Furthermore, if I had known about the Banon interview, I don't know what I would have made of it. There is something rather unsettling about the way she tells the story: smiling, insouciant, to a roomful of men around a candlelit dinner table, provoking their prurient smiles. She gives no sign of the trauma her mother now says she suffered. She says, "Je portais un col roulé noir, ça tripe les mecs, les cols roulés noirs." This self-presentation in itself sounds rather "enabling." So I probably would have discounted the "evidence," especially since she did not press charges, leaving the whole story in the realm of "she said--he said kept silent."

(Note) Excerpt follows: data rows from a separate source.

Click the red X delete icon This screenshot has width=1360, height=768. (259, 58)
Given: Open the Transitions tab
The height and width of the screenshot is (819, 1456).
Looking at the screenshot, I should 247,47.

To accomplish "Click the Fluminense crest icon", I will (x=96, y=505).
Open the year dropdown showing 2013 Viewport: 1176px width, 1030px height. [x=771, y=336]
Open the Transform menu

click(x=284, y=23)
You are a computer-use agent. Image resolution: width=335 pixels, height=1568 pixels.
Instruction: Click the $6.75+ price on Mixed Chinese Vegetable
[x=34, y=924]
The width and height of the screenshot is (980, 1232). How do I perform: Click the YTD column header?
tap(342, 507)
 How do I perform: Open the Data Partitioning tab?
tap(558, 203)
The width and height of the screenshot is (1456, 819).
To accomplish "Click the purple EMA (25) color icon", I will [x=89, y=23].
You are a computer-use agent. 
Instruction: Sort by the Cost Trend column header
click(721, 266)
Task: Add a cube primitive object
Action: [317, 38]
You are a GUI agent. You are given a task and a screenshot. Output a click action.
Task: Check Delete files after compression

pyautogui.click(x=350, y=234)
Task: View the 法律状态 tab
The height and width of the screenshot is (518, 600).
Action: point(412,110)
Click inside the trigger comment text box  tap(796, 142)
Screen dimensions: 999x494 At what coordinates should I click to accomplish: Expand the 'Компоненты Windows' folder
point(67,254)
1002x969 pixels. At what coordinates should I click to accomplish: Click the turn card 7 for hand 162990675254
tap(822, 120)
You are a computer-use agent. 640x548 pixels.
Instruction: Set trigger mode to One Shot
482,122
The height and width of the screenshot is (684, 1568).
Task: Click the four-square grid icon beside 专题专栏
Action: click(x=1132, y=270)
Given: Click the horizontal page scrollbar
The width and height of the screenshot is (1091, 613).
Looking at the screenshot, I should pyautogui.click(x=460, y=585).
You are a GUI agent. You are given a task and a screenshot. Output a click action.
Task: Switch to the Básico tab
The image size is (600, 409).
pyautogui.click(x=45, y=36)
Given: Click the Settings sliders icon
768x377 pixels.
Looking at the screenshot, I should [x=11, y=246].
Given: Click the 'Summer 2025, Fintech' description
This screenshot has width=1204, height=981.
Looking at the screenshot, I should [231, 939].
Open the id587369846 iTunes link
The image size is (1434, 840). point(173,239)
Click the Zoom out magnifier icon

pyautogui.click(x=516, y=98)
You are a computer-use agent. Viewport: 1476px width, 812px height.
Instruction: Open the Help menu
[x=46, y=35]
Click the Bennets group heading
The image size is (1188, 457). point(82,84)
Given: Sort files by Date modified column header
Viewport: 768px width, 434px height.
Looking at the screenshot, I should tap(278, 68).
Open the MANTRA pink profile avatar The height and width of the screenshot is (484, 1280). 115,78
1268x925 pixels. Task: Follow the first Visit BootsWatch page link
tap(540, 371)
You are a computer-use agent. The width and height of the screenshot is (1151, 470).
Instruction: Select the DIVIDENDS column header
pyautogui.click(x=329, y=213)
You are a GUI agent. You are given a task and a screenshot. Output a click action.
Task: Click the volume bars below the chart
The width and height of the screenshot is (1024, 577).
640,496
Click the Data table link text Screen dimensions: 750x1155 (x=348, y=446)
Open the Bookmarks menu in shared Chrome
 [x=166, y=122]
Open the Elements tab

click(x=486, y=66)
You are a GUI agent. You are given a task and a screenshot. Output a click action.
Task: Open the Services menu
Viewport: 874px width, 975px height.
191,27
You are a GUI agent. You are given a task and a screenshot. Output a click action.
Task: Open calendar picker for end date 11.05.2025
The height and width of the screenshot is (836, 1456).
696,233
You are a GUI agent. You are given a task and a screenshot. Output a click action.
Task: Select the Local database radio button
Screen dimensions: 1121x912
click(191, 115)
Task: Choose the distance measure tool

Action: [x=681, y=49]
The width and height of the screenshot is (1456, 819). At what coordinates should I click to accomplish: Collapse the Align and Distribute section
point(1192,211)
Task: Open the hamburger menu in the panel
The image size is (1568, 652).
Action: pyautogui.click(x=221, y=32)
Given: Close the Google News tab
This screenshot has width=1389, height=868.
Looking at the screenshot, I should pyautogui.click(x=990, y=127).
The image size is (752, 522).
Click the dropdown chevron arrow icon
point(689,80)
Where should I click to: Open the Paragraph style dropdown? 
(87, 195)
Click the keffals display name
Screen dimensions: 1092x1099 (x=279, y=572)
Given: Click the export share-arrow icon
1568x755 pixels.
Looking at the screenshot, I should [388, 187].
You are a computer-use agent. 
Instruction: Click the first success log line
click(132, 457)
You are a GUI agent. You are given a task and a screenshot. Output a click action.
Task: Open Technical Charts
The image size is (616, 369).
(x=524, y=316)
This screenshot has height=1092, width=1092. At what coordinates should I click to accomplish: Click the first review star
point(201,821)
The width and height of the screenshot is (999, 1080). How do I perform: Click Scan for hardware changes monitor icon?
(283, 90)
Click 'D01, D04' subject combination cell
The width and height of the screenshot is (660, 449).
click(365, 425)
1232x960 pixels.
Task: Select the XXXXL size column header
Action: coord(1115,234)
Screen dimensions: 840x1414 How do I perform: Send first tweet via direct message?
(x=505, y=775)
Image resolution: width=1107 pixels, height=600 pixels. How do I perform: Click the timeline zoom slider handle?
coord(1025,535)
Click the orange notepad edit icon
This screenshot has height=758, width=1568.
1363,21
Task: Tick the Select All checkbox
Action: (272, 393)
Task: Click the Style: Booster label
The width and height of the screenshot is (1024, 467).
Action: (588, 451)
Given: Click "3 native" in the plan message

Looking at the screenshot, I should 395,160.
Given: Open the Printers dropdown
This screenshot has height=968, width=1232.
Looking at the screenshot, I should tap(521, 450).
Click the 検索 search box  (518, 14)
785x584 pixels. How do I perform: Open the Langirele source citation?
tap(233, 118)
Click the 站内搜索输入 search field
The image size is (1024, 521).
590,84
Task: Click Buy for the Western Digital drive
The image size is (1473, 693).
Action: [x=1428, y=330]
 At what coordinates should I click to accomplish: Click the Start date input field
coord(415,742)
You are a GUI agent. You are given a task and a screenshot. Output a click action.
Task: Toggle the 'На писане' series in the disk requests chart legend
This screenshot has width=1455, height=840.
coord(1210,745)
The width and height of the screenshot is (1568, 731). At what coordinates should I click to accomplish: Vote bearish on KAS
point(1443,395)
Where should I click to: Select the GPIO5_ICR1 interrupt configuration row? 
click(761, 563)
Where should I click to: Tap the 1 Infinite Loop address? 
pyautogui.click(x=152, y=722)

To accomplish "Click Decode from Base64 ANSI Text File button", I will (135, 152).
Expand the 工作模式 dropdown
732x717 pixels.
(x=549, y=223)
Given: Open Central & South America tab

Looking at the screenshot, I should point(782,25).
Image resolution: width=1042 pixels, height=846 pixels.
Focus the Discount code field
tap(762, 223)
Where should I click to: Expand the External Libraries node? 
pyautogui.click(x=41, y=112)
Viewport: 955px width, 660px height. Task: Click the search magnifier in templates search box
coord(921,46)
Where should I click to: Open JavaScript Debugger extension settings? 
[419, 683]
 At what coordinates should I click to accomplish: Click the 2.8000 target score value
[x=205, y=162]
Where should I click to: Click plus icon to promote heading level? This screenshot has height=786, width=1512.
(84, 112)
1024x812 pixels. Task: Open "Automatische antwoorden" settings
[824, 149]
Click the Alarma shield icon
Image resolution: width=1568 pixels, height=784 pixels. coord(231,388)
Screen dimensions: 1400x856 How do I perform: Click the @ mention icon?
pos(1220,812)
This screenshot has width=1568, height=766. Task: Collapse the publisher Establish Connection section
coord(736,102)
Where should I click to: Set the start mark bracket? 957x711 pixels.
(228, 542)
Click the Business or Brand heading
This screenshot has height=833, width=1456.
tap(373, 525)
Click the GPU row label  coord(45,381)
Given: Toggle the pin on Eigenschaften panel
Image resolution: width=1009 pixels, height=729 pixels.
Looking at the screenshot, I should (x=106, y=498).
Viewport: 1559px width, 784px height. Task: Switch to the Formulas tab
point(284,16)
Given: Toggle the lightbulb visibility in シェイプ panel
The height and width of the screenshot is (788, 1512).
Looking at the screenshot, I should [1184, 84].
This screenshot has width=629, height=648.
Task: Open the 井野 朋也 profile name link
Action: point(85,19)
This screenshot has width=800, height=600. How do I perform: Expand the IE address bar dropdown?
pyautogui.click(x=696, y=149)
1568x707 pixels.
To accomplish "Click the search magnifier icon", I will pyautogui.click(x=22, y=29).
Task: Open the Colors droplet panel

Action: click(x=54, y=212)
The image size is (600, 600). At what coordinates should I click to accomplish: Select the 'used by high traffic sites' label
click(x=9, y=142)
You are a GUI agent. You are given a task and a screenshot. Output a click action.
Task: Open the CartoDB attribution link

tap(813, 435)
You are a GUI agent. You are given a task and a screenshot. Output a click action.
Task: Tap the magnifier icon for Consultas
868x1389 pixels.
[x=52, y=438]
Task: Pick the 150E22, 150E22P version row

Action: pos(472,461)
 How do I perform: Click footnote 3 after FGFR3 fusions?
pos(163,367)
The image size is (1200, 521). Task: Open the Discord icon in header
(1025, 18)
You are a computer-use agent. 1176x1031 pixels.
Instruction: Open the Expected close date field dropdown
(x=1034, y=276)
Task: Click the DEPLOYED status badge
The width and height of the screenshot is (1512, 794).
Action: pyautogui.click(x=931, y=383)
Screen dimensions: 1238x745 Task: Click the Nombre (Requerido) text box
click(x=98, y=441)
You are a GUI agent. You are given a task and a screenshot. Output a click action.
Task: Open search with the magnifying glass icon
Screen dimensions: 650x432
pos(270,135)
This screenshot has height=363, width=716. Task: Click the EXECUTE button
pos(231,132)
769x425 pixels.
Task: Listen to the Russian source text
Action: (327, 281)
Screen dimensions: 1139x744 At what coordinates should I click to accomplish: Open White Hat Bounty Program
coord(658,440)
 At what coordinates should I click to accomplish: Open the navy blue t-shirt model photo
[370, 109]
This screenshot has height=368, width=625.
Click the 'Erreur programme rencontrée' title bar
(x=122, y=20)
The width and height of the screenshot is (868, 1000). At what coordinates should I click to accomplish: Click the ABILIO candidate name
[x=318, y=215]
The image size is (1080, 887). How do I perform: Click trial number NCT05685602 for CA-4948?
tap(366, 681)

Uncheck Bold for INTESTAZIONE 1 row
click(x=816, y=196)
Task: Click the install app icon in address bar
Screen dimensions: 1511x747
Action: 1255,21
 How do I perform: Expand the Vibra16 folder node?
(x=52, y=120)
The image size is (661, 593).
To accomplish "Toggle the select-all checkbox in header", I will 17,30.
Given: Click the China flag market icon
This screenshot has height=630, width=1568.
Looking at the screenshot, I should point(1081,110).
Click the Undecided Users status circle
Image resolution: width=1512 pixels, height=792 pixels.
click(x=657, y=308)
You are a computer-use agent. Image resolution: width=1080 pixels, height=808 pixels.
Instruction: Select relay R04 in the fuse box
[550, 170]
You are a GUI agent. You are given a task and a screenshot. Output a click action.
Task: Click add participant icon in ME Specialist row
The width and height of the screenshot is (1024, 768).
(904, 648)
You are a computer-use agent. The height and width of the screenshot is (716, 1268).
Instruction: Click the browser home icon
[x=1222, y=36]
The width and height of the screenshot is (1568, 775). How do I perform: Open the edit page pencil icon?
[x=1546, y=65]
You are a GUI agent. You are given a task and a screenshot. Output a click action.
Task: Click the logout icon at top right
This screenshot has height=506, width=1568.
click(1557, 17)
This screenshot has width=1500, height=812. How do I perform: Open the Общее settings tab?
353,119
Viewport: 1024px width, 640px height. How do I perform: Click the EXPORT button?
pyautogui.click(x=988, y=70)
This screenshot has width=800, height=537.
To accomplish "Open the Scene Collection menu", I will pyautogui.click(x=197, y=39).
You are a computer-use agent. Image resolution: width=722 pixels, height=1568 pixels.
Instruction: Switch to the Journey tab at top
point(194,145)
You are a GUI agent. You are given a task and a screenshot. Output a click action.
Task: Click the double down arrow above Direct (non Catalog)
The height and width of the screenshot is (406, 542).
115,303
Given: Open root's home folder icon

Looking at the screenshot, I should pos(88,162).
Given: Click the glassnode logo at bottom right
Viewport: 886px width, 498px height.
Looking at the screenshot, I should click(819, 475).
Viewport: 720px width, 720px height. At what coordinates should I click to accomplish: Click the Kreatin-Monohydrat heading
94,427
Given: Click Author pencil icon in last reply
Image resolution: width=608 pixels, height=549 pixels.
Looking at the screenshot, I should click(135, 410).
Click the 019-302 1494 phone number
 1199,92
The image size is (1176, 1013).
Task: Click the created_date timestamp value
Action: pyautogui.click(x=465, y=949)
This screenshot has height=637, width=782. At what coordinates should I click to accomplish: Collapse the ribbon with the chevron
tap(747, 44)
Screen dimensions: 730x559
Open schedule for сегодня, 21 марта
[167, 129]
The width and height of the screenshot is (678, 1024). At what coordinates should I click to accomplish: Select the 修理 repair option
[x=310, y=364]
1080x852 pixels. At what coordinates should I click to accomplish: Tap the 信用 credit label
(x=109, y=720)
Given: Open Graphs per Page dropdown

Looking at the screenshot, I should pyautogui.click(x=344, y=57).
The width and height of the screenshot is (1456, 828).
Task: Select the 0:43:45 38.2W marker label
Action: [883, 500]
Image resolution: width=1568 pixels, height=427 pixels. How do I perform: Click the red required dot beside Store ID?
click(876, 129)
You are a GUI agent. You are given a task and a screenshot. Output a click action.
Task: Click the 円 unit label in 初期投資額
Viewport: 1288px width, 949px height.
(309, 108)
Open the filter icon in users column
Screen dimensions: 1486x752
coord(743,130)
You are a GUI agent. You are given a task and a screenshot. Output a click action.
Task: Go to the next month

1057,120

I suspect that many people in France were in this same position. We had a vague general picture of DSK as a politician who had had many women. But there are many others in this category, and in my picture of him, there was nothing to suggest violence. So, should crudeness have led me to denounce him. Is boorishness a disqualifying trait in a man who would be president and has a better claim on the job than most? Should I have been more diligent in investigating innuendo? I confess, I don't feel too guilty about my indulgence, but perhaps I'm letting myself off the hook too easily.

UPDATED: A longtime reader of the blog and a person whom I trust implicitly tells me that I am letting myself off the hook too easily, because the word "seduction" is too often used in French discussions of such behavior as a euphemism for inexcusable actions toward and treatment of women, as she can testify from personal experience. So, I stand corrected--and chastened.

1 comment:

Alex Price said...

The way Tristane Banon tells her story, the way it is received, and even the setting, a sort of faux dîner mondain to which we are invited to listen in, work to make a notion as coldly juridic as criminality an unwelcome intruder. It is insiders telling stories about insiders. The purpose of Banon’s story seems more than anything else to establish her place inside the magic circle. In this context, a powerful man trying to rip a girl’s clothes off can only be understood as passionate excess, a craziness (il est obsédé !) that demonstrate the human qualities of the god in question. Even the ending of Banon’s story -- that she consulted a lawyer and almost filed a complaint -- only serves to reinforce the credibility of her slightly incredible account. It’s not going to be easy to top that story!

The narrative that Banon’s mother later introduces – her daughter’s suffering, her depressions, her professional difficulties – is the conventional narrative of trauma suffered by the victim of an assault. A victim. That is the last thing Tristane Banon wants to be chez Ardisson. To be a victim in that setting simply doesn’t fit. It will guarantee exclusion. And so the story she tells must be a heroic one about how she almost got burned by the fire but didn’t, like the “epics” climbers tell of near disasters to show that they’ve really gone to the edge. To put it another way, Banon uses (or at least tries to use) her story for her own, presumably careerist, purposes.

So we have two narratives of Banon’s encounter with DSK. Which one is correct? Does one exclude the other? I don’t think that it does. It seems entirely possible to me that both narratives are true.